Perguntamos a Ronaldo sobre os casos recentes de violência envolvendo policiais rodoviários federais, mas ele disse que não poderia se manifestar. “Eu prefiro não me pronunciar ao fato dos colegas e que isso fique a cargo da instituição se pronunciar oficialmente”.
A Alfacon, escola onde foi gravado o vídeo de Ronaldo, se tornou conhecida depois de vídeos com professores “ensinando” diferentes técnicas de tortura em seus cursinhos preparatórios para concursos policiais. O presidente Jair Bolsonaro (PL), durante a sua campanha em 2018 gravou vídeo direcionado aos alunos da escola, e foi em uma aula da Alfacon em julho de 2018 que o deputado federal Eduardo Bolsonaro (PL-SP), filho do presidente, declarou que bastariam “um cabo e um soldado” para fechar o STF (Supremo Tribunal Federal).
A escola, que pertence ao bilionário grupo Cogna
(ex-Kroton), foi alvo de investigação pelo Ministério Público pelos possíveis
crimes de Evandro Bitencourt Guedes, presidente da escola, e Norberto Florindo
Júnior, professor de direito.
Norberto, conhecido como “professor caveira”, exalta em suas aulas ter feito chacinas quando era PM em São Paulo. “Por isso quando eu entrava chacinando eu matava todo mundo: mãe, filho, bebê, foda-se! Eu já elimino o mal na fonte”, afirma em uma das aulas. Entre os ensinamentos do docente, que já foi acusado de posse de cocaína em seus tempos de PM, estão a tortura e a omissão de socorro.

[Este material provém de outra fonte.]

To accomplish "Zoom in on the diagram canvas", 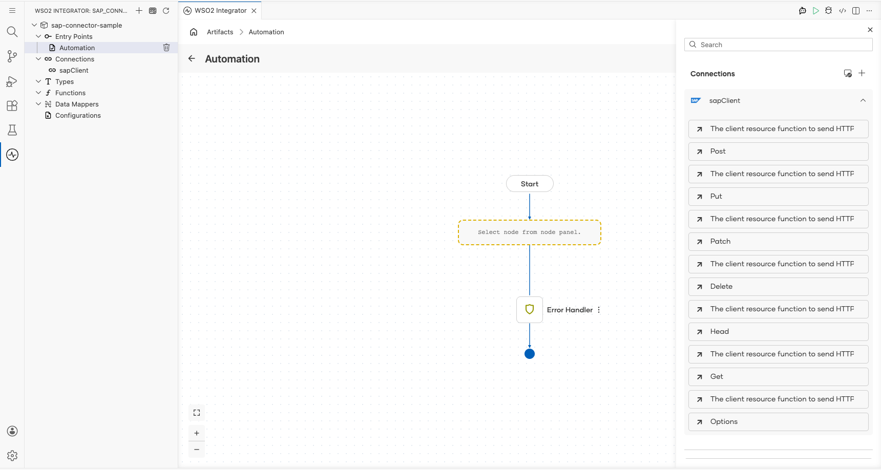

“Bandido ferido é inadmissível chegar vivo ao pronto-socorro. Só se você for um policial de merda. Você vai socorrer o bandido, como?! Com esta mão, você vai tampar o nariz e, com esta, a boca. É assim que você socorre um bandido”, explica em um dos vídeos. Em outro, Norberto se vangloria de sua ficha de “baixas”: “São 28 [homicídios] assinados, um embaixo do outro, mais uns 30 que não assinei [risos]. Vai se foder, já prescreveu tudo! Foda-se, não estou nem aí”.
Evandro usa suas aulas para mostrar ao alunos da AlfaCon
como deve mentir para enquadrar uma morte em legítima defesa. “Você pega uma
criança: ‘fala que o cara estava armado que eu dou um doce’”, diz. Em uma aula, ele conta quando jogou uma bomba
dentro de uma cela cheia de presos em revide por ser xingado. “Tem uma granada
de luz e som que você só pode jogar a uma quadra, não pode em local confinado.
Falei para dizer de novo e o cara falou. Joguei lá e fechei”, conta. “Não foi
uma boa ideia, mas todo mundo ficou quieto. Teve uns probleminhas, alguns
ouvidos estourados e pessoas machucadinha, mas o controle foi feito. Eu sempre
amei fazer isso”, confessa.
O fundador da AlfaCon ainda caçoa de um hipotético caso de
assassinato de uma transsexual para explicar feminicídio. “Eu estou metendo no
rabão dele, bonitinho, dei um tiro na cara do traveco. Tem peru, tem?! Não é
feminicídio, não. Travesti sem pinto? Feminicídio”, diz em gravação. Além de
preconceituosa, a declaração revela que o professor está ensinando errado aos
seus alunos: a identidade trans não tem relação com os genitais e a Justiça tem
enquadrado crimes contra transexuais, como mulheres trans e travestis, como
feminicídios.
A Ponte questionou a PRF de Santa Catarina sobre o vídeo e a formação dos agentes, mas não teve resposta até a publicação. A reportagem entrou em contato com o Ministério Público para entender a situação atual das investigações contra a Alfacon, mas também não teve resposta.